- **PROBLEM**: Because the listing below is to be kept intact, restate all of it word for word.

- **MATERIAL TO PROCESS**:

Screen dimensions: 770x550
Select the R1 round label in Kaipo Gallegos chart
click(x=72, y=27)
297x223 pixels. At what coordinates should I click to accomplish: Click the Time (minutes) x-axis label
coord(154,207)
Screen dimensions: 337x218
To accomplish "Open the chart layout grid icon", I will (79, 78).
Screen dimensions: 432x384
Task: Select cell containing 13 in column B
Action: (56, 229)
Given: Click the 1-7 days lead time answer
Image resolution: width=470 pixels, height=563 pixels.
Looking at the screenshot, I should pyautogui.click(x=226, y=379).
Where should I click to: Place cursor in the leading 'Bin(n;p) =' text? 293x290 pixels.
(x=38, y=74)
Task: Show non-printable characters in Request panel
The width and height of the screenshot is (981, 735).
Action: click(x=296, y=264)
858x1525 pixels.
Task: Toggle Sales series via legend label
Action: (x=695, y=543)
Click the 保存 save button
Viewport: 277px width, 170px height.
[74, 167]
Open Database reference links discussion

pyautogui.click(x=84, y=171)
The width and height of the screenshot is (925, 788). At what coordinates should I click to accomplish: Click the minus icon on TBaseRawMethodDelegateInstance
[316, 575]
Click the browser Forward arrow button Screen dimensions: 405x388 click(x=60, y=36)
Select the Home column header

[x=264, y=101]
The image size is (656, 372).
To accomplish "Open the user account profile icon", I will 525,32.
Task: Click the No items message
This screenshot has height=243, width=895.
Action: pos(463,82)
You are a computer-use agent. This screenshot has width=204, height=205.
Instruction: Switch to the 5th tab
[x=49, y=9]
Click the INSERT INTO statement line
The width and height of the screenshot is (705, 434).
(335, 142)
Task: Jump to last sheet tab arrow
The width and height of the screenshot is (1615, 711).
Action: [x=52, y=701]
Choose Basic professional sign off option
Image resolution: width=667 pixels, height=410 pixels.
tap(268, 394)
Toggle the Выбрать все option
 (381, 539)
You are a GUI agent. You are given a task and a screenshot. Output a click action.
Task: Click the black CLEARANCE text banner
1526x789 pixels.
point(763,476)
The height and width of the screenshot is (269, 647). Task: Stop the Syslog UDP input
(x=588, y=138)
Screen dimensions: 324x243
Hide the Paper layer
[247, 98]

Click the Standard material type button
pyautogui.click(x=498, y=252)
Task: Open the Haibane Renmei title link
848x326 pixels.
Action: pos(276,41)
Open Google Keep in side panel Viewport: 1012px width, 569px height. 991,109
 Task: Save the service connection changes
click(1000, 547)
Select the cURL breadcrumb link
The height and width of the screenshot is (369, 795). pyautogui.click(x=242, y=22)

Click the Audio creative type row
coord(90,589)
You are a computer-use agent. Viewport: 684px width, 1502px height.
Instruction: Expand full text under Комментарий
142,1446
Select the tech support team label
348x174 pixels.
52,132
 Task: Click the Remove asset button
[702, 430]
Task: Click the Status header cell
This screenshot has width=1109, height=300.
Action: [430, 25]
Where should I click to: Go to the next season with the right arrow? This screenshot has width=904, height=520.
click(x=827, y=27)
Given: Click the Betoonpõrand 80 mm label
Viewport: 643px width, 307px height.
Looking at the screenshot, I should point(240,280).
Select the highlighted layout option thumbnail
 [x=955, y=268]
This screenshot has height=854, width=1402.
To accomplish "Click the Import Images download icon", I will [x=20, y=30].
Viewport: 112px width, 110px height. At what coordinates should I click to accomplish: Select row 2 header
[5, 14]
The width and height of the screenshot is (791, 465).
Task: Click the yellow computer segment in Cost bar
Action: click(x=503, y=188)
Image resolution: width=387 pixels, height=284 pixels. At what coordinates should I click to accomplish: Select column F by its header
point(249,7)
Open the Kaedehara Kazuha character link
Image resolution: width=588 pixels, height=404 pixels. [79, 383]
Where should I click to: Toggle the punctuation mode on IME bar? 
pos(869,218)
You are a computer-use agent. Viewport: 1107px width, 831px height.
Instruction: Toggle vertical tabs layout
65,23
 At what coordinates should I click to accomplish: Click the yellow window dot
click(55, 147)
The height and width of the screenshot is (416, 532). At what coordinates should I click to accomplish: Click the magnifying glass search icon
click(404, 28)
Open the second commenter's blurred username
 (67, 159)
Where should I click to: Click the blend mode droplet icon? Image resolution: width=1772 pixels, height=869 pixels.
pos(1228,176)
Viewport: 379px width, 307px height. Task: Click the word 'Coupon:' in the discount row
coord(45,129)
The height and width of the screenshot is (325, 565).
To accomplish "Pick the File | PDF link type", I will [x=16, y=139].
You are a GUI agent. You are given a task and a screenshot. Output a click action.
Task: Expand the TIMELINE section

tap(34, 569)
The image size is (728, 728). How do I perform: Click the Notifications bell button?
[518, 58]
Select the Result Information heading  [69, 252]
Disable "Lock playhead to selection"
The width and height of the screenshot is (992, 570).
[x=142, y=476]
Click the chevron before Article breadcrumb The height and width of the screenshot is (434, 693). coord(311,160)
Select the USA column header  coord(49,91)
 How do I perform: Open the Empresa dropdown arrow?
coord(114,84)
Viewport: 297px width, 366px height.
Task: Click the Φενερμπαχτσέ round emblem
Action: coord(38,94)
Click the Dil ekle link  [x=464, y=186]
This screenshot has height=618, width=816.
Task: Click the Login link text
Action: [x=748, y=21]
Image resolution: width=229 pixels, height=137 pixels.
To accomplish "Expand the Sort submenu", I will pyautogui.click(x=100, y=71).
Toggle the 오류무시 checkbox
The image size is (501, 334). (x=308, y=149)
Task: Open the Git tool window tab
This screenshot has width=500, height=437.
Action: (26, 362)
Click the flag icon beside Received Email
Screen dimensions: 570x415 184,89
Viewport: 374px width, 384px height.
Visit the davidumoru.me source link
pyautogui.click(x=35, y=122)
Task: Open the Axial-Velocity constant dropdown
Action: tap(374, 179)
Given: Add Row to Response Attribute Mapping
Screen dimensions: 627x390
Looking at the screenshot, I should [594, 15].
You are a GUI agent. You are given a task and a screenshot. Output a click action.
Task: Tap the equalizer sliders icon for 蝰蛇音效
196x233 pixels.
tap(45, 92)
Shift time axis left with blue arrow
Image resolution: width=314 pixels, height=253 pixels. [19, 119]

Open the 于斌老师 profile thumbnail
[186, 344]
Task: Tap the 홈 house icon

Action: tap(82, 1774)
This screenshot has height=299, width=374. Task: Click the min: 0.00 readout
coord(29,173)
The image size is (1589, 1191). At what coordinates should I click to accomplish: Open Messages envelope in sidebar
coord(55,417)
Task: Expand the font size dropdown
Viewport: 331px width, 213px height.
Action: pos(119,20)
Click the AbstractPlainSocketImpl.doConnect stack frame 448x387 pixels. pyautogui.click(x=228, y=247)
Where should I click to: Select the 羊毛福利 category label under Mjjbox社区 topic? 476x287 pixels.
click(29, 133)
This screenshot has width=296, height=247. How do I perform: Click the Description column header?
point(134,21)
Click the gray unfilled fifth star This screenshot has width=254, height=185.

- **ANSWER TO THE EXERCISE**:
Screen dimensions: 770x550
Select the R1 round label in Kaipo Gallegos chart
click(x=72, y=27)
297x223 pixels. At what coordinates should I click to accomplish: Click the Time (minutes) x-axis label
coord(154,207)
Screen dimensions: 337x218
To accomplish "Open the chart layout grid icon", I will (79, 78).
Screen dimensions: 432x384
Task: Select cell containing 13 in column B
Action: (56, 229)
Given: Click the 1-7 days lead time answer
Image resolution: width=470 pixels, height=563 pixels.
Looking at the screenshot, I should pyautogui.click(x=226, y=379).
Where should I click to: Place cursor in the leading 'Bin(n;p) =' text? 293x290 pixels.
(x=38, y=74)
Task: Show non-printable characters in Request panel
The width and height of the screenshot is (981, 735).
Action: click(x=296, y=264)
858x1525 pixels.
Task: Toggle Sales series via legend label
Action: (x=695, y=543)
Click the 保存 save button
Viewport: 277px width, 170px height.
[74, 167]
Open Database reference links discussion

pyautogui.click(x=84, y=171)
The width and height of the screenshot is (925, 788). At what coordinates should I click to accomplish: Click the minus icon on TBaseRawMethodDelegateInstance
[316, 575]
Click the browser Forward arrow button Screen dimensions: 405x388 click(x=60, y=36)
Select the Home column header

[x=264, y=101]
The image size is (656, 372).
To accomplish "Open the user account profile icon", I will 525,32.
Task: Click the No items message
This screenshot has height=243, width=895.
Action: pos(463,82)
You are a computer-use agent. This screenshot has width=204, height=205.
Instruction: Switch to the 5th tab
[x=49, y=9]
Click the INSERT INTO statement line
The width and height of the screenshot is (705, 434).
(335, 142)
Task: Jump to last sheet tab arrow
The width and height of the screenshot is (1615, 711).
Action: [x=52, y=701]
Choose Basic professional sign off option
Image resolution: width=667 pixels, height=410 pixels.
tap(268, 394)
Toggle the Выбрать все option
 (381, 539)
You are a GUI agent. You are given a task and a screenshot. Output a click action.
Task: Click the black CLEARANCE text banner
1526x789 pixels.
point(763,476)
The height and width of the screenshot is (269, 647). Task: Stop the Syslog UDP input
(x=588, y=138)
Screen dimensions: 324x243
Hide the Paper layer
[247, 98]

Click the Standard material type button
pyautogui.click(x=498, y=252)
Task: Open the Haibane Renmei title link
848x326 pixels.
Action: pos(276,41)
Open Google Keep in side panel Viewport: 1012px width, 569px height. 991,109
 Task: Save the service connection changes
click(1000, 547)
Select the cURL breadcrumb link
The height and width of the screenshot is (369, 795). pyautogui.click(x=242, y=22)

Click the Audio creative type row
coord(90,589)
You are a computer-use agent. Viewport: 684px width, 1502px height.
Instruction: Expand full text under Комментарий
142,1446
Select the tech support team label
348x174 pixels.
52,132
 Task: Click the Remove asset button
[702, 430]
Task: Click the Status header cell
This screenshot has width=1109, height=300.
Action: [430, 25]
Where should I click to: Go to the next season with the right arrow? This screenshot has width=904, height=520.
click(x=827, y=27)
Given: Click the Betoonpõrand 80 mm label
Viewport: 643px width, 307px height.
Looking at the screenshot, I should point(240,280).
Select the highlighted layout option thumbnail
 [x=955, y=268]
This screenshot has height=854, width=1402.
To accomplish "Click the Import Images download icon", I will [x=20, y=30].
Viewport: 112px width, 110px height. At what coordinates should I click to accomplish: Select row 2 header
[5, 14]
The width and height of the screenshot is (791, 465).
Task: Click the yellow computer segment in Cost bar
Action: click(x=503, y=188)
Image resolution: width=387 pixels, height=284 pixels. At what coordinates should I click to accomplish: Select column F by its header
point(249,7)
Open the Kaedehara Kazuha character link
Image resolution: width=588 pixels, height=404 pixels. [79, 383]
Where should I click to: Toggle the punctuation mode on IME bar? 
pos(869,218)
You are a computer-use agent. Viewport: 1107px width, 831px height.
Instruction: Toggle vertical tabs layout
65,23
 At what coordinates should I click to accomplish: Click the yellow window dot
click(55, 147)
The height and width of the screenshot is (416, 532). At what coordinates should I click to accomplish: Click the magnifying glass search icon
click(404, 28)
Open the second commenter's blurred username
 (67, 159)
Where should I click to: Click the blend mode droplet icon? Image resolution: width=1772 pixels, height=869 pixels.
pos(1228,176)
Viewport: 379px width, 307px height. Task: Click the word 'Coupon:' in the discount row
coord(45,129)
The height and width of the screenshot is (325, 565).
To accomplish "Pick the File | PDF link type", I will [x=16, y=139].
You are a GUI agent. You are given a task and a screenshot. Output a click action.
Task: Expand the TIMELINE section

tap(34, 569)
The image size is (728, 728). How do I perform: Click the Notifications bell button?
[518, 58]
Select the Result Information heading  [69, 252]
Disable "Lock playhead to selection"
The width and height of the screenshot is (992, 570).
[x=142, y=476]
Click the chevron before Article breadcrumb The height and width of the screenshot is (434, 693). coord(311,160)
Select the USA column header  coord(49,91)
 How do I perform: Open the Empresa dropdown arrow?
coord(114,84)
Viewport: 297px width, 366px height.
Task: Click the Φενερμπαχτσέ round emblem
Action: coord(38,94)
Click the Dil ekle link  [x=464, y=186]
This screenshot has height=618, width=816.
Task: Click the Login link text
Action: [x=748, y=21]
Image resolution: width=229 pixels, height=137 pixels.
To accomplish "Expand the Sort submenu", I will pyautogui.click(x=100, y=71).
Toggle the 오류무시 checkbox
The image size is (501, 334). (x=308, y=149)
Task: Open the Git tool window tab
This screenshot has width=500, height=437.
Action: (26, 362)
Click the flag icon beside Received Email
Screen dimensions: 570x415 184,89
Viewport: 374px width, 384px height.
Visit the davidumoru.me source link
pyautogui.click(x=35, y=122)
Task: Open the Axial-Velocity constant dropdown
Action: tap(374, 179)
Given: Add Row to Response Attribute Mapping
Screen dimensions: 627x390
Looking at the screenshot, I should [594, 15].
You are a GUI agent. You are given a task and a screenshot. Output a click action.
Task: Tap the equalizer sliders icon for 蝰蛇音效
196x233 pixels.
tap(45, 92)
Shift time axis left with blue arrow
Image resolution: width=314 pixels, height=253 pixels. [19, 119]

Open the 于斌老师 profile thumbnail
[186, 344]
Task: Tap the 홈 house icon

Action: tap(82, 1774)
This screenshot has height=299, width=374. Task: Click the min: 0.00 readout
coord(29,173)
The image size is (1589, 1191). At what coordinates should I click to accomplish: Open Messages envelope in sidebar
coord(55,417)
Task: Expand the font size dropdown
Viewport: 331px width, 213px height.
Action: pos(119,20)
Click the AbstractPlainSocketImpl.doConnect stack frame 448x387 pixels. pyautogui.click(x=228, y=247)
Where should I click to: Select the 羊毛福利 category label under Mjjbox社区 topic? 476x287 pixels.
click(29, 133)
This screenshot has width=296, height=247. How do I perform: Click the Description column header?
point(134,21)
Click the gray unfilled fifth star This screenshot has width=254, height=185.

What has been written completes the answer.